A two-year budget deal in the USA coupled with growing global instability could see defence revenues jump by 2.7% in 2016, breaking a five-year decline, according to forecasters at Deloitte.
The sombre security outlook is driving governments worldwide to beef up their militaries, with forecasters noting an increase in demand for munitions and light attack and surveillance aircraft from aerospace manufacturers.
The turnaround is driven partly by a $13 billion uptick in US military spending, with Congress approving more than $570 billion for the Department of Defense (DOD) for fiscal 2016.
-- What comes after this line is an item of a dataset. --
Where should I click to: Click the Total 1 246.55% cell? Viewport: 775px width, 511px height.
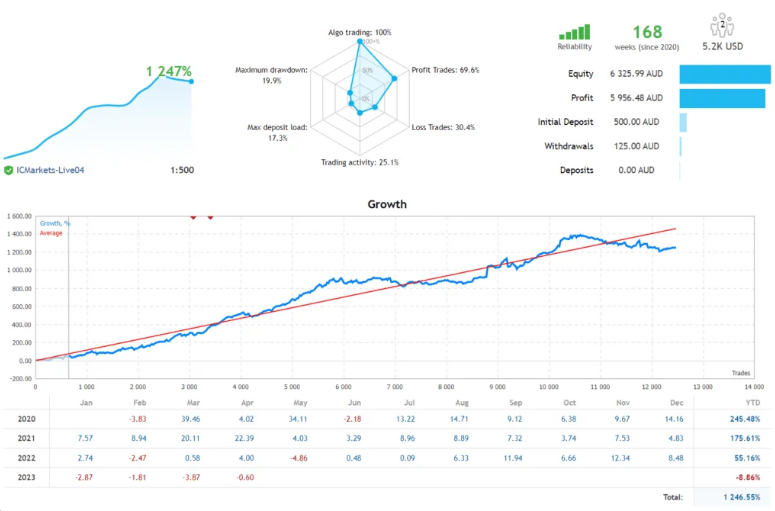coord(742,497)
The United Arab Emirates, Saudi Arabia, India, South Korea, Japan, India, China and Russia are also driving growth by investing in next-generation military equipment, according to Deloitte’s 2016 global aerospace and defence outlook, published this week.
America accounts for 34% of approximately $1.7 trillion in defence spending in 2014 – the most recent year for which there are accurate figures. Coming in second place is China ($216.4 billion), followed by Russia ($85.5 billion), Saudi Arabia ($80.8 billion), France ($62.3 billion) and UK ($60.5 billion).
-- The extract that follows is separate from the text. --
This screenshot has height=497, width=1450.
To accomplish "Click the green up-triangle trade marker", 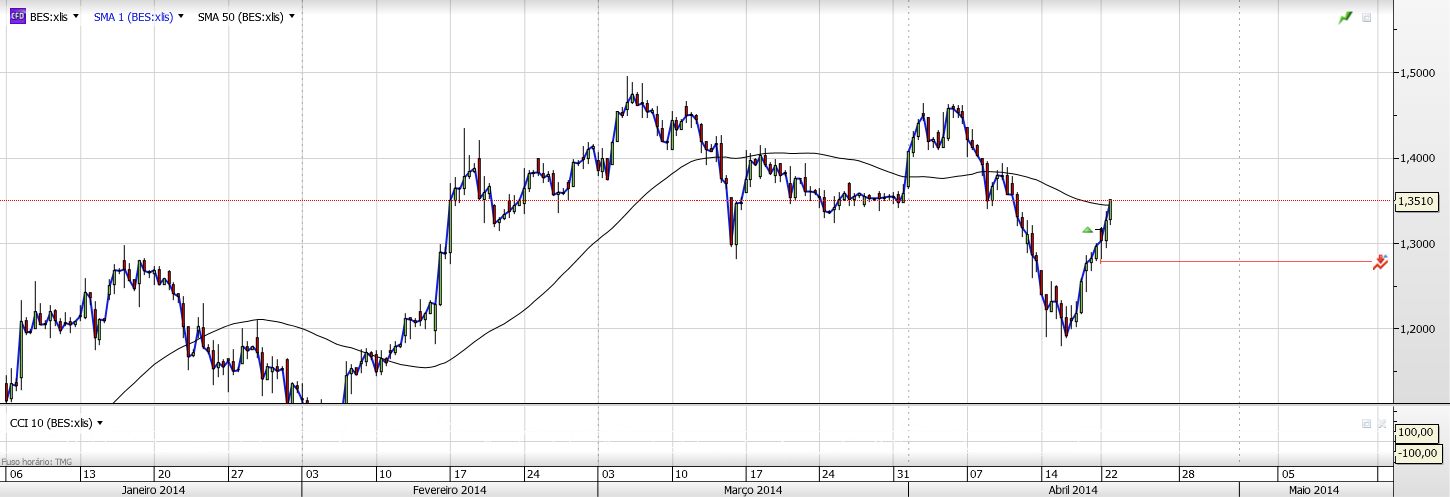I will pyautogui.click(x=1088, y=230).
US defence firms secured $46.6 billion in foreign military sales in fiscal 2015, up by 118% compared to fiscal 2010. This record level comes despite complaints of a sluggish government approvals process, which has some firms worried about missing out on major arms deals.
On the innovation front, DOD spending on research and development has declined 21.1% over the past five years, while independent research declined 26.5%, Deloitte reports. But a spending turnaround could see this trend reverse.